Solacoglu Inn (Romanian: Hanul Solacoglu or Hanul Solacolu) improperly called inn, was actually a factory for producing pasta in Bucharest. It is located along Calea Moşilor, a trading avenue that used to make the connection between Bucharest's Inner Town (Romanian Târgul Dinlǎuntru) and the largest marketplace in the town (Obor Marketplace, still in use as of 2006). Its architecture blends traditional outlines with a few Western elements. It was constructed in 1859 for Solacoglu Brothers, merchants from Svishtov, Bulgaria who had settled in Wallachia.[1] In the 1990s the city government evacuated the illegal inhabitants and the bureaucratic process of restoring the building was supposed to begin, but it did not. The building lies nowadays in a bad, ruined state, with its doors and windows blocked off by metal strings bars and plates. During the war of independence from the Ottoman empire 1877. The head of the Bulgarian diaspora lived in the building. The Romanians and Bulgarians were allies in this war of liberation from the Ottomans.

Other old inns still standing in Bucharest include Manuc's Inn (Romanian: Hanul lui Manuc), Gabroveni Inn (Romanian: Hanul Gabroveni), and the Lindentree Inn (almost universally known by its Romanian name Hanul cu Tei).

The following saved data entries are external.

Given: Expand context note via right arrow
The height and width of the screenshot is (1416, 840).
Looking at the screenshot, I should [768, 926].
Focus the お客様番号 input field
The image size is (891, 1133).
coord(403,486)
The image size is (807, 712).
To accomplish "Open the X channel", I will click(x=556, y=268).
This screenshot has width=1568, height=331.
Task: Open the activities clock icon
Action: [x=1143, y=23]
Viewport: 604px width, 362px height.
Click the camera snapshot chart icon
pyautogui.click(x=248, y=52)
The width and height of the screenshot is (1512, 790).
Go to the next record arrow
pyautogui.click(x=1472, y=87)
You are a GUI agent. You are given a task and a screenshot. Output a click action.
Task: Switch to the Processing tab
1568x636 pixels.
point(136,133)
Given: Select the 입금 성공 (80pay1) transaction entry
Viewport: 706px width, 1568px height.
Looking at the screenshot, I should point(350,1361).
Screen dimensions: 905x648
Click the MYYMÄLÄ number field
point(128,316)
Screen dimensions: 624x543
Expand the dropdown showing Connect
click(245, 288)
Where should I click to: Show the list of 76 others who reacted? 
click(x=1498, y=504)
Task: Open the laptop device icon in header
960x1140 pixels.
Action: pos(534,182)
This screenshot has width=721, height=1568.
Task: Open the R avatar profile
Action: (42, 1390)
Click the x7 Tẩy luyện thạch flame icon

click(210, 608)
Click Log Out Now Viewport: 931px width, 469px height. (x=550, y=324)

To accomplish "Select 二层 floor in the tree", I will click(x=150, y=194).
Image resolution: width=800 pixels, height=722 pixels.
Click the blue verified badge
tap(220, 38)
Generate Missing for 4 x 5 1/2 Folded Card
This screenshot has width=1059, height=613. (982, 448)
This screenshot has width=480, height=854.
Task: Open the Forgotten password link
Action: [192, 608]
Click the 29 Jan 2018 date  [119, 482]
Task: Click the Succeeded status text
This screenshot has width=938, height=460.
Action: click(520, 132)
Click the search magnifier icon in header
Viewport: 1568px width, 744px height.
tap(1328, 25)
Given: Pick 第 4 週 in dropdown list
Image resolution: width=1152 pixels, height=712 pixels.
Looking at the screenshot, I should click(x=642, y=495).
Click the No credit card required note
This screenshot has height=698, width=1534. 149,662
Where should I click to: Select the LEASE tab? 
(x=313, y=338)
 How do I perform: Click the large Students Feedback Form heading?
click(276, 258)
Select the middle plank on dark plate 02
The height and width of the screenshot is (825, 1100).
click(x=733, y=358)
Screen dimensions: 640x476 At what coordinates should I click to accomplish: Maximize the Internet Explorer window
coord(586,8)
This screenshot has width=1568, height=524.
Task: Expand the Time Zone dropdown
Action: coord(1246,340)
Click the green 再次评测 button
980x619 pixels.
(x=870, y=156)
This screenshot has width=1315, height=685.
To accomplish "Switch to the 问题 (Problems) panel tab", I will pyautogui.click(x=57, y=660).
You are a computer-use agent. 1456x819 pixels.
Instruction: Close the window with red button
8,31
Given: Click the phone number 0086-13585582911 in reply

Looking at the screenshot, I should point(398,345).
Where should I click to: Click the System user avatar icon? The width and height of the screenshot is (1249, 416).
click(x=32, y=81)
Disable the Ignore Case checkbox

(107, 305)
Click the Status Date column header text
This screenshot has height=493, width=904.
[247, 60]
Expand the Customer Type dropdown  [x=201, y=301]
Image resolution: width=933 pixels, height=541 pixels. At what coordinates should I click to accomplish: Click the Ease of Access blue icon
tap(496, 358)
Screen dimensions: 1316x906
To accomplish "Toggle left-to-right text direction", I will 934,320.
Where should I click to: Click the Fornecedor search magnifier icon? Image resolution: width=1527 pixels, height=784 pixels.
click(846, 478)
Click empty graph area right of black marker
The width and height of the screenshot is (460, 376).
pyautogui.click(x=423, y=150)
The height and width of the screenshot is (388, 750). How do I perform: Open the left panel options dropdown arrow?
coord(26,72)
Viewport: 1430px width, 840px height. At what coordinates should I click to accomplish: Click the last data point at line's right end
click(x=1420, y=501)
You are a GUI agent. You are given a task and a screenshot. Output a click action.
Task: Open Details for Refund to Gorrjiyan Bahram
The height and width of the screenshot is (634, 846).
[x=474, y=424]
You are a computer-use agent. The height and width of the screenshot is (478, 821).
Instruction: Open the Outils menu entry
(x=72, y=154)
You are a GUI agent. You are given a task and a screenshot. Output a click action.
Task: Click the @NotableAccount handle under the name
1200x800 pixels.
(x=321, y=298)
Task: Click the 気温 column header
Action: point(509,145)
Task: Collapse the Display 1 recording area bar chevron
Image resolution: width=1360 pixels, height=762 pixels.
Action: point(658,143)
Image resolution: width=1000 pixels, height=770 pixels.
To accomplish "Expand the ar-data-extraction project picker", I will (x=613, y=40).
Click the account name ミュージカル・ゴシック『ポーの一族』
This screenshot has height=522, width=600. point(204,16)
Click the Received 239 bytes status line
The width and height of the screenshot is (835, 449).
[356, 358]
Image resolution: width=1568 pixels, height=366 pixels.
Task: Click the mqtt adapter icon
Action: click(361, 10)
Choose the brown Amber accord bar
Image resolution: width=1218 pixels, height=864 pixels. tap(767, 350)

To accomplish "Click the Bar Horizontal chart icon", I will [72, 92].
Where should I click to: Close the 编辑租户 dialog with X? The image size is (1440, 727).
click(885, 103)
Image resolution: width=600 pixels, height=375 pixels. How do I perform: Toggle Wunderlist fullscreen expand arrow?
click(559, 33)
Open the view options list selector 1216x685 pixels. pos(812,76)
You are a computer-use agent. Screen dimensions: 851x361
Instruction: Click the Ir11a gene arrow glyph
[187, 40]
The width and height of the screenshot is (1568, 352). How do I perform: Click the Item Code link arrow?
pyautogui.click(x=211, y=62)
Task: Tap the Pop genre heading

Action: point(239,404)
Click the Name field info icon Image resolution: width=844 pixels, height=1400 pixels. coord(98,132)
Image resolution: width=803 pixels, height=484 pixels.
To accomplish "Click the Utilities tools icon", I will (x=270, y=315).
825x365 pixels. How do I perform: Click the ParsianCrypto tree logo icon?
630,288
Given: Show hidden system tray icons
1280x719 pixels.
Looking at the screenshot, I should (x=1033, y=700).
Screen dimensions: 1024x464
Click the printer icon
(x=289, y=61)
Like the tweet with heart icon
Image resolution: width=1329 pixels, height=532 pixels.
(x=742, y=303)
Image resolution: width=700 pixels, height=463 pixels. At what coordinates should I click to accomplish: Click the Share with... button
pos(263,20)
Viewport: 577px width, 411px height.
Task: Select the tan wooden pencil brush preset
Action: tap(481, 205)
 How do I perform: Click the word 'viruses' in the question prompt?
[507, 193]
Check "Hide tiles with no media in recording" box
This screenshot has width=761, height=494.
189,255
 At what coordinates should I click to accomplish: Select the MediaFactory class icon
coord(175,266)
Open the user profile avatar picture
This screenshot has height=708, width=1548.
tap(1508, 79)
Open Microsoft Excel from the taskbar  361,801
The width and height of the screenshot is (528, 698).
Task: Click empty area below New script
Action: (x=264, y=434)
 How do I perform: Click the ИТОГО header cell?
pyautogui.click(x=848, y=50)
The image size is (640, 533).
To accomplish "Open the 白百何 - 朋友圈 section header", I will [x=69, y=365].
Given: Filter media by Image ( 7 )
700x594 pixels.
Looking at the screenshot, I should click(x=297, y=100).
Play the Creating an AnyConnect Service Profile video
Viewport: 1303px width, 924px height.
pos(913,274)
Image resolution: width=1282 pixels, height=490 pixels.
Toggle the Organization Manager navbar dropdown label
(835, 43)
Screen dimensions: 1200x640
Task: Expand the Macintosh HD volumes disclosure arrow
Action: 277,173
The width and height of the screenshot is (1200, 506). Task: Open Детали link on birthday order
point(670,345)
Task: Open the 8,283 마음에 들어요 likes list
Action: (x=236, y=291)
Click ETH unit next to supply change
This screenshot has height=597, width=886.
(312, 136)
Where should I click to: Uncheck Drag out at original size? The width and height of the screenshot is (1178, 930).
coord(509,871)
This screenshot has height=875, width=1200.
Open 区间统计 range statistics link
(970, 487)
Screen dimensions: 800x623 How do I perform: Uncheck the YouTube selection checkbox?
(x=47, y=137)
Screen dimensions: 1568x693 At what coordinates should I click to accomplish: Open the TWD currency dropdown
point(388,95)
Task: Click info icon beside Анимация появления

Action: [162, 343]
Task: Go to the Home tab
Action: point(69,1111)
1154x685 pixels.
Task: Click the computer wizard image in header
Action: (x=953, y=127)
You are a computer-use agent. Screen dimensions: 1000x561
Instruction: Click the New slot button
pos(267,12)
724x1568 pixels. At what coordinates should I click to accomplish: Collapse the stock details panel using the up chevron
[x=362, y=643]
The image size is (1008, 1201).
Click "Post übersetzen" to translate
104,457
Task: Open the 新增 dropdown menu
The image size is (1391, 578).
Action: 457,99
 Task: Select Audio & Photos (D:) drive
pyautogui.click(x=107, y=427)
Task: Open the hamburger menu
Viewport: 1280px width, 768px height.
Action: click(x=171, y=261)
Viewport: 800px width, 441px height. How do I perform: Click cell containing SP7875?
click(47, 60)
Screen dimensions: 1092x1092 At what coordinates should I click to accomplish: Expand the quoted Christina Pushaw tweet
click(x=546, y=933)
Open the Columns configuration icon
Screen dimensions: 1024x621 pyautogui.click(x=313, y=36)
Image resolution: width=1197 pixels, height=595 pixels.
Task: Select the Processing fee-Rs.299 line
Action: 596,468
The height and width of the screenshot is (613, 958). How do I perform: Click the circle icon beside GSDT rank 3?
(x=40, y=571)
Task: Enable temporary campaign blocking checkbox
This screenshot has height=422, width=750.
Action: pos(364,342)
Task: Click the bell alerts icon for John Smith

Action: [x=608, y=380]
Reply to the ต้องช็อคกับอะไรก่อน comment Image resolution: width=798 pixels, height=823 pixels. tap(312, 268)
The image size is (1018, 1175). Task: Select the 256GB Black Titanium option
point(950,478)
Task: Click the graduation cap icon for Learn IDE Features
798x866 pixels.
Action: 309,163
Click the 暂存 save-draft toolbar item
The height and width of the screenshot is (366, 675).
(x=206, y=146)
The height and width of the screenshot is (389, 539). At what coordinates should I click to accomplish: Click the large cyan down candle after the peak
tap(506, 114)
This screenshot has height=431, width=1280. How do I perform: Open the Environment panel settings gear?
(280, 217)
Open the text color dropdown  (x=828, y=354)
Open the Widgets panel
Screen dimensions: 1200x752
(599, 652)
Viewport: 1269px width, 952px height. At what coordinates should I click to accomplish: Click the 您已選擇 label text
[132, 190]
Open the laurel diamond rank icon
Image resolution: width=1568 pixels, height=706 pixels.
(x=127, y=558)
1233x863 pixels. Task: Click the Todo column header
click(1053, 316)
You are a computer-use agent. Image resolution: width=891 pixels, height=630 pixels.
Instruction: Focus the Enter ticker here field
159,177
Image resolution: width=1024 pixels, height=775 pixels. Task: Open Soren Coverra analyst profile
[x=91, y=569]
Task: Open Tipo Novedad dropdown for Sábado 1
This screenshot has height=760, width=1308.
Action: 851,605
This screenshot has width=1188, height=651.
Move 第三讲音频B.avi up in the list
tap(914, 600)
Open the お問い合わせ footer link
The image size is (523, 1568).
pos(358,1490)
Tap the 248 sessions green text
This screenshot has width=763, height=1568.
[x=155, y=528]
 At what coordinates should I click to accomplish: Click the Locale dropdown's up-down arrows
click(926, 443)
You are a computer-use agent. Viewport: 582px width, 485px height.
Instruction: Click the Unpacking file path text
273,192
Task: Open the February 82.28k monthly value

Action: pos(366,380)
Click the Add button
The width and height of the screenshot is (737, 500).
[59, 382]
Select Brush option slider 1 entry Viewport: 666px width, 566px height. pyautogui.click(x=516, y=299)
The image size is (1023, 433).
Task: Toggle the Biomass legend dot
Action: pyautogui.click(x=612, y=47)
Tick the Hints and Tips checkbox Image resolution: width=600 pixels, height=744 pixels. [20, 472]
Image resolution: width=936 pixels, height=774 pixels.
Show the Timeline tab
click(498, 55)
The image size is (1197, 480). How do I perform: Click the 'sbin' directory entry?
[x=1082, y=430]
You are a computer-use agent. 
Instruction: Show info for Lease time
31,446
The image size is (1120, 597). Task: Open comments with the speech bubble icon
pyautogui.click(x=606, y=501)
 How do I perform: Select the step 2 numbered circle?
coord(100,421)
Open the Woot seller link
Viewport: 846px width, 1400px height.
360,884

In November 2021, the Bucharest City Hall announced that it was intending to seize the inn through eminent domain in order to restore it, which it did in February 2022, with restoration works beginning on 17 February 2024 and currently underway.[2] During the first stage of its restoration, scaffolding was put up to secure the building's outer walls, which meant that one of the tram tracks of line 21 was inaccessible starting 20 April 2024 until the building's outer walls and facade were made safe, and as such a pair of temporary switches was put up in order to allow for single-line working to take place.[3] Works on rebuilding the facade ended later that year and on 10 November 2024, normal line working was restored.[4]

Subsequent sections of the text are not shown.